Entonces, en un oportuno arrebato de sensatez en medio de aquella toma en caliente, recordé la lección de mi madre durante algún desayuno de infancia tomando mazamorra en Bucaramanga: “Nunca opines en televisión internacional sobre intervenciones militares contra regímenes dictatoriales, y menos aún si hay de por medio armas químicas o una tensión no resuelta con Rusia, hijo”, y por eso no dije nada. Gracias mamá, una vez más tu sabiduría protege mi blandengue estatus migratorio y mantiene conectado el respirador artificial a mis posibilidades de encontrar un trabajo aquí.
Aquella madrugada, acostado en mi cama mirando hacia el techo en medio de las tinieblas, no pude irme a dormir sin percibir la misma sensación que experimenté en agosto cuando Corea del Norte hizo desfilar un misil por encima de los cielos japoneses. Esa noche, aún con el estrés de no haber alcanzado a leer todos los casos que me habían asignado para la mañana siguiente, me pregunté qué sentido tendría todo ello si realmente estuviéramos viviendo el final ¿Y qué sucedería si realmente los dueños de los botones nucleares nos matan a todos?
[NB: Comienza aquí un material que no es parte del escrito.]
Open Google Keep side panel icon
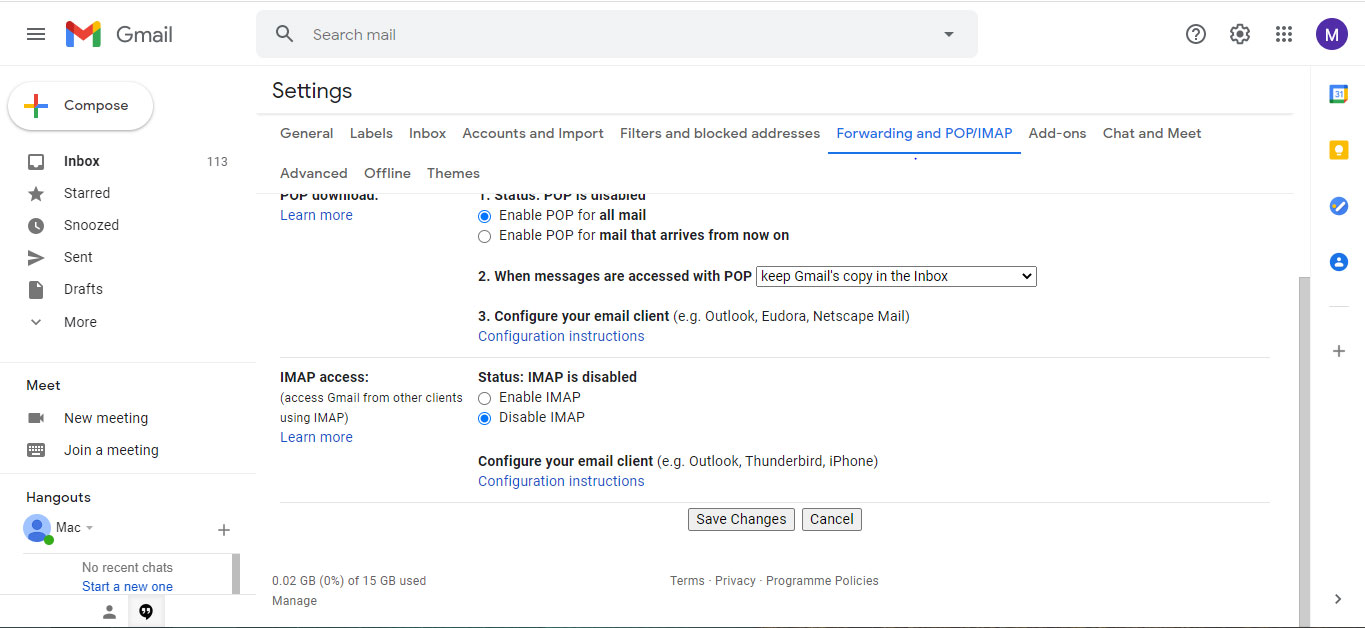Image resolution: width=1365 pixels, height=628 pixels. coord(1338,150)

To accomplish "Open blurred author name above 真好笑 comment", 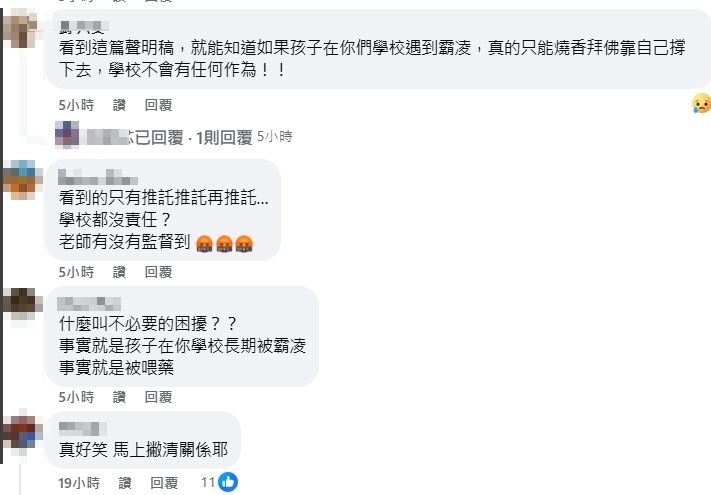I will 82,428.
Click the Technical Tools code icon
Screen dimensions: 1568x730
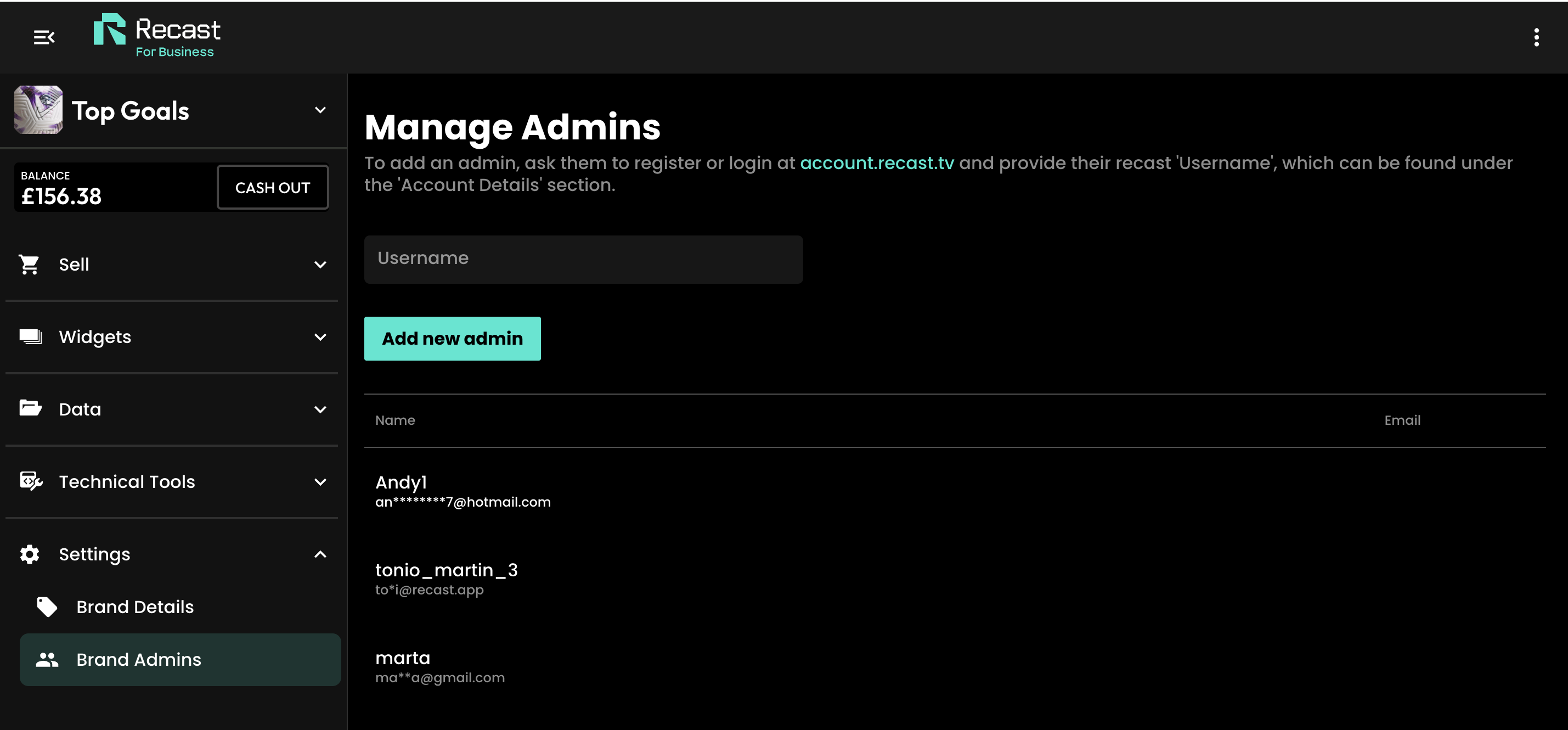coord(31,481)
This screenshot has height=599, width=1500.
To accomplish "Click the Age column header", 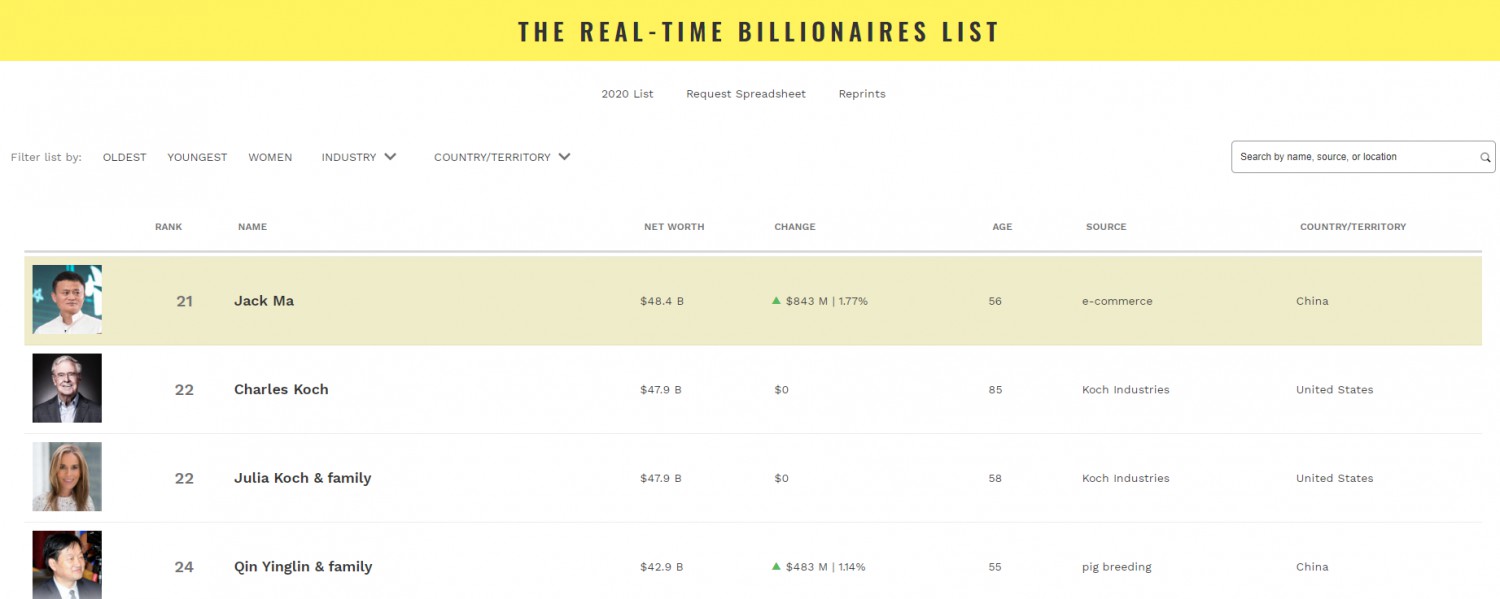I will (x=1002, y=227).

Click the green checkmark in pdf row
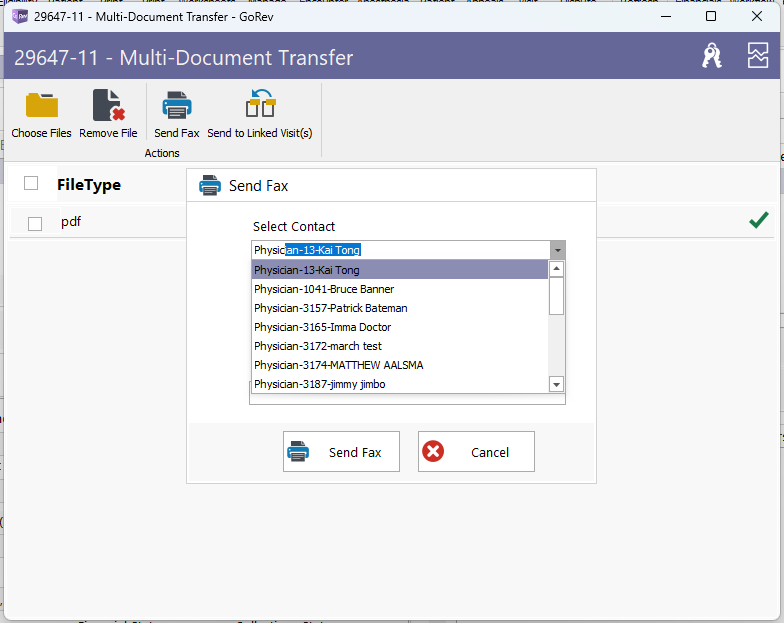tap(759, 221)
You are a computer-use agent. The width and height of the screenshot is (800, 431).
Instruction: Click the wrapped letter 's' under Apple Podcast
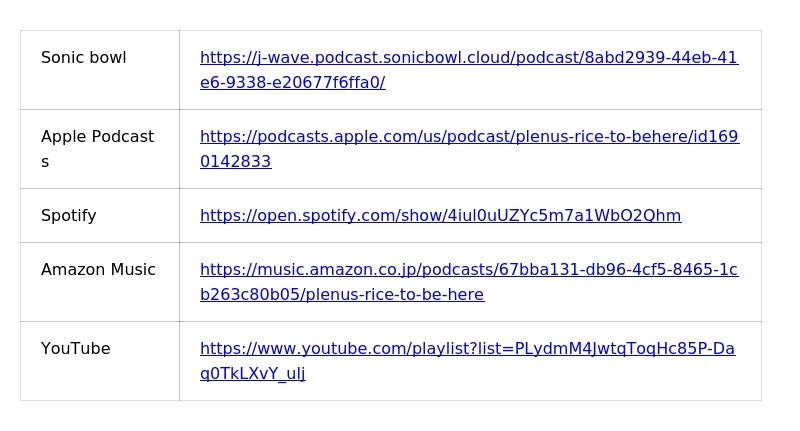(x=45, y=162)
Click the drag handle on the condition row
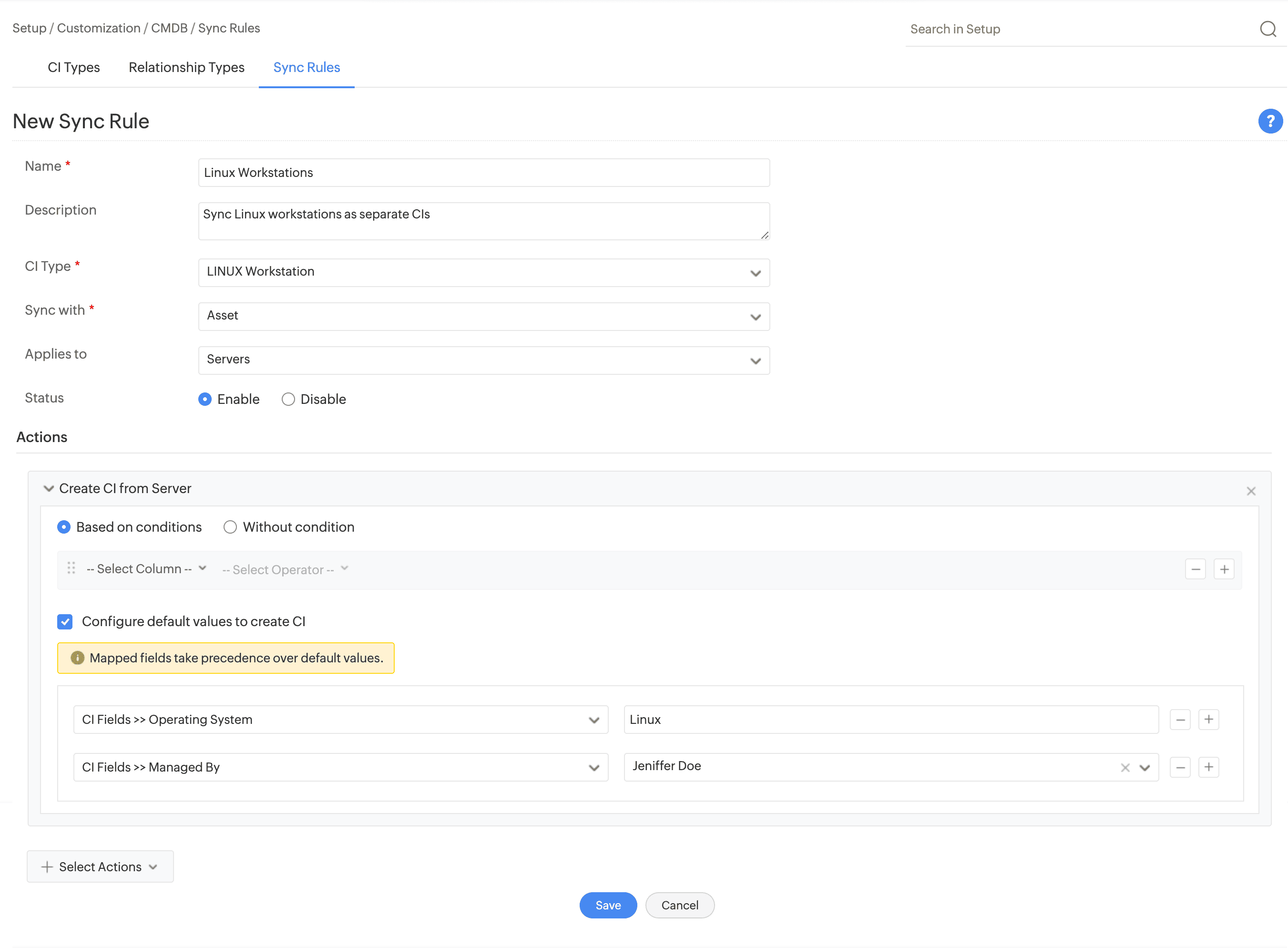Viewport: 1288px width, 948px height. 71,568
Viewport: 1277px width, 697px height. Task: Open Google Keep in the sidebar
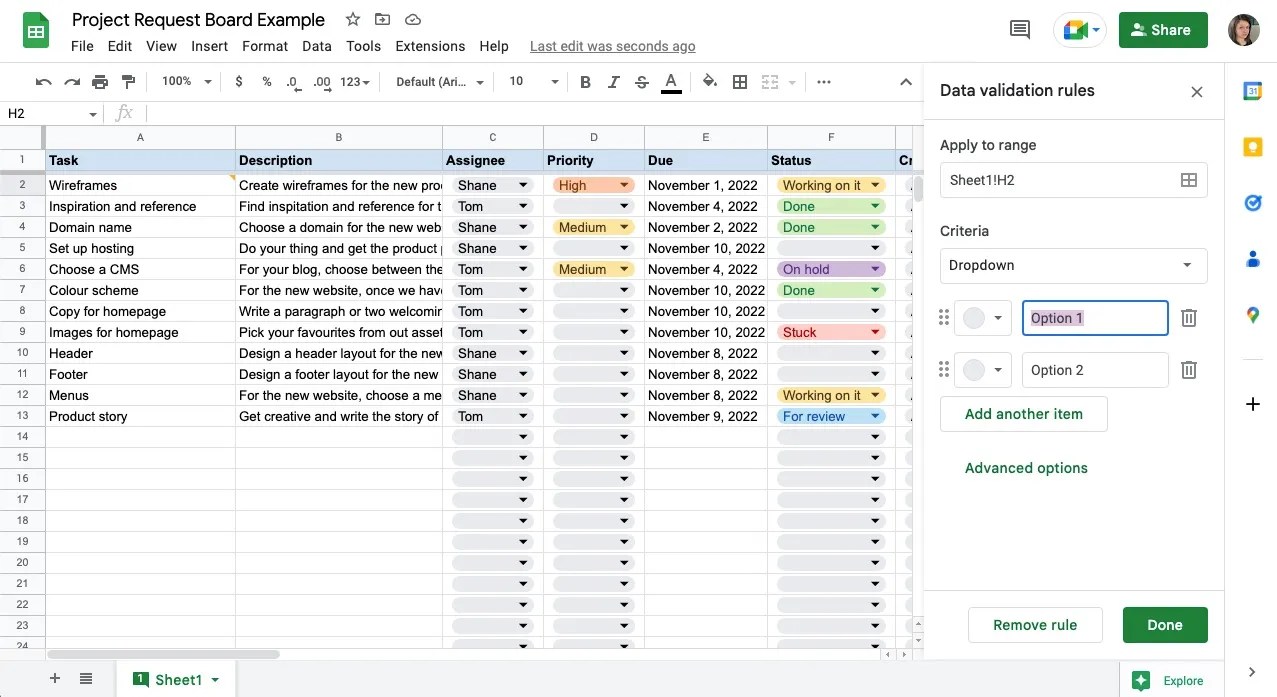(1252, 146)
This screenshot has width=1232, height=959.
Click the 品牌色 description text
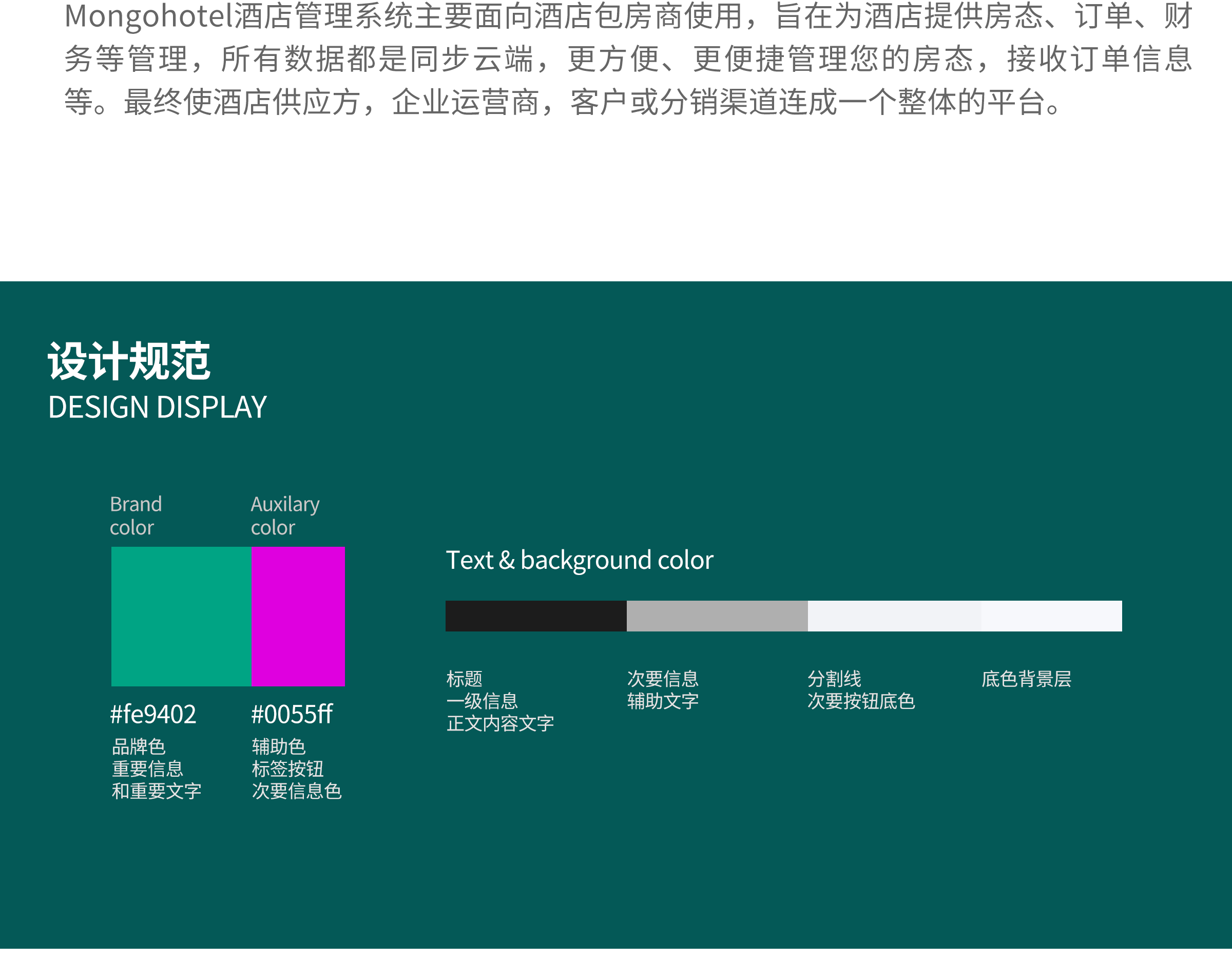[x=139, y=746]
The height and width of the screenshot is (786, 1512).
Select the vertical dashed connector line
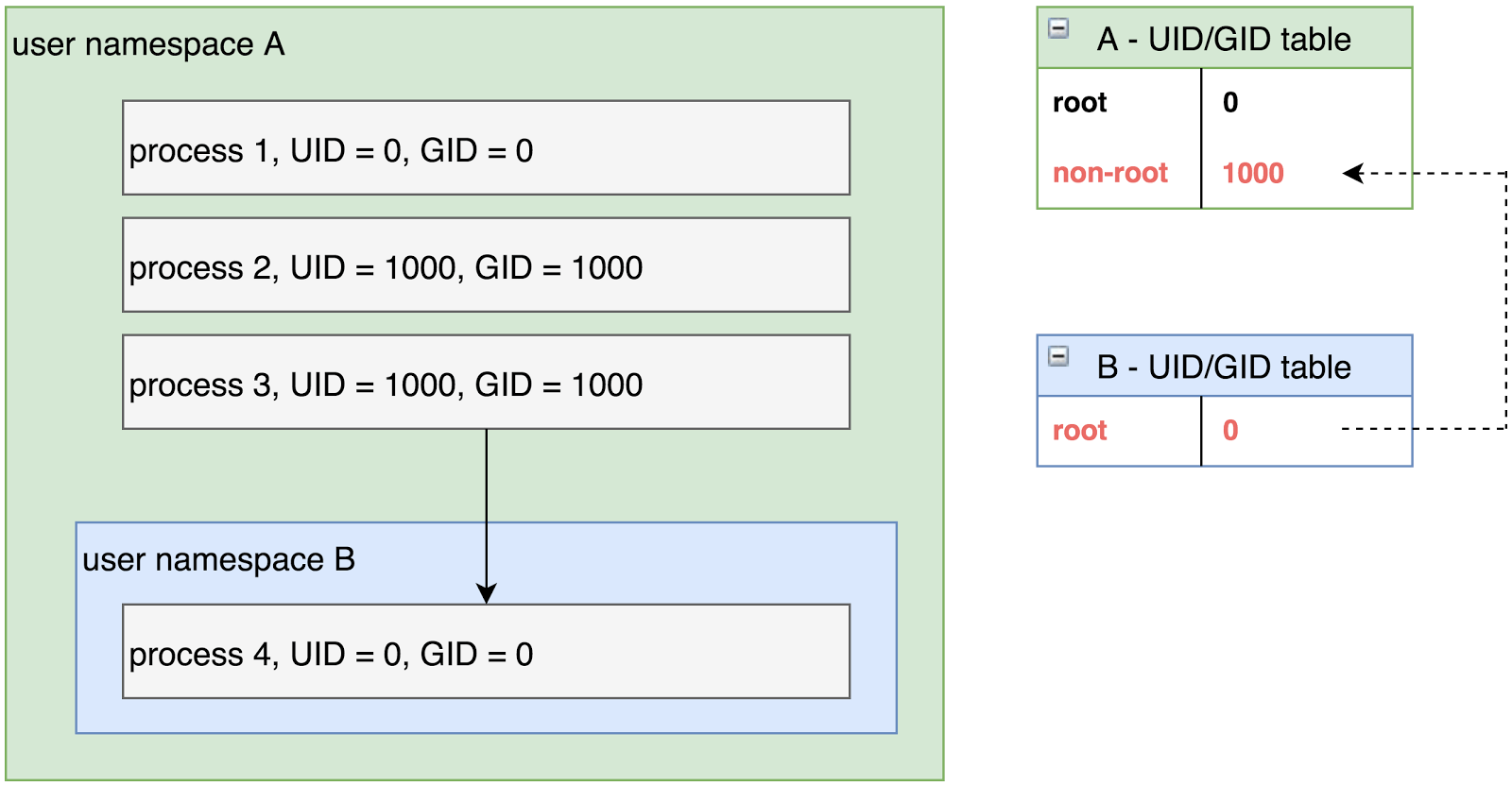tap(1505, 302)
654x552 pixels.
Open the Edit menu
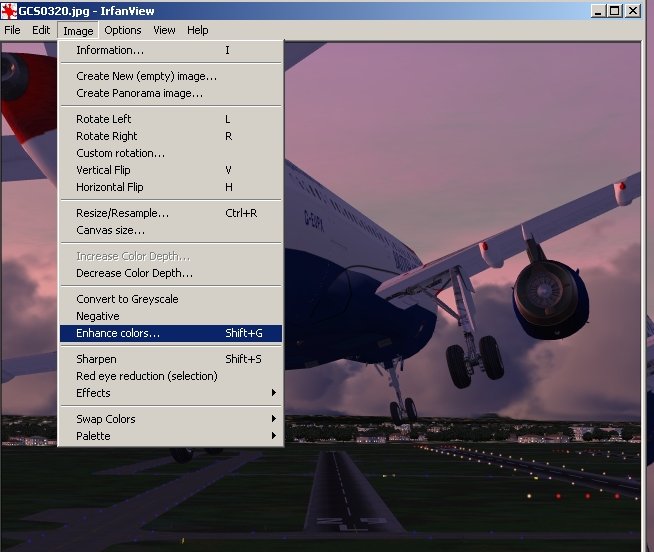[41, 30]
Sentí el vacío de aquellos planes que había trazado para mi vida y que un hongo atómico frustraría, me embargó la nostalgia de las cosas que no haría si Kim Jong-Un, Putin o Trump se levantaban enojados un mal día de estos y deciden jodernos a todos el día. Las preocupaciones cotidianas se evaporaron y la inefable sensación de que no somos dueños de nuestros propios destinos se apoderó de mí. Entonces cerré los ojos con la firme intención de decirle a mi profesor que no había leído para su clase porque ni siquiera las sociedades gringas pueden sobrevivir a la fisión termonuclear.
Vi la mirada defraudada de Gary Merson cuando le dije que preferiría no opinar sobre el tema argumentando alguna ridícula razón que ni yo mismo me creí. Con la amargura del mago al que le saboteas el truco o el cuentero que lanza su mejor línea y nadie se ríe, Gary bajó su micrófono y nos dio las gracias. Perdón, Gary, porque esa noche no te pude dar la sabiduría callejera que querías, pero es que cuando me hablas de bombardeos en Siria y posibles retaliaciones rusas evocas una realidad que no quisiera admitir y un futuro turbio y volátil. Esa noche solo había presente, y mi presente en ese momento estaba ahí, de paseo con la asturiana.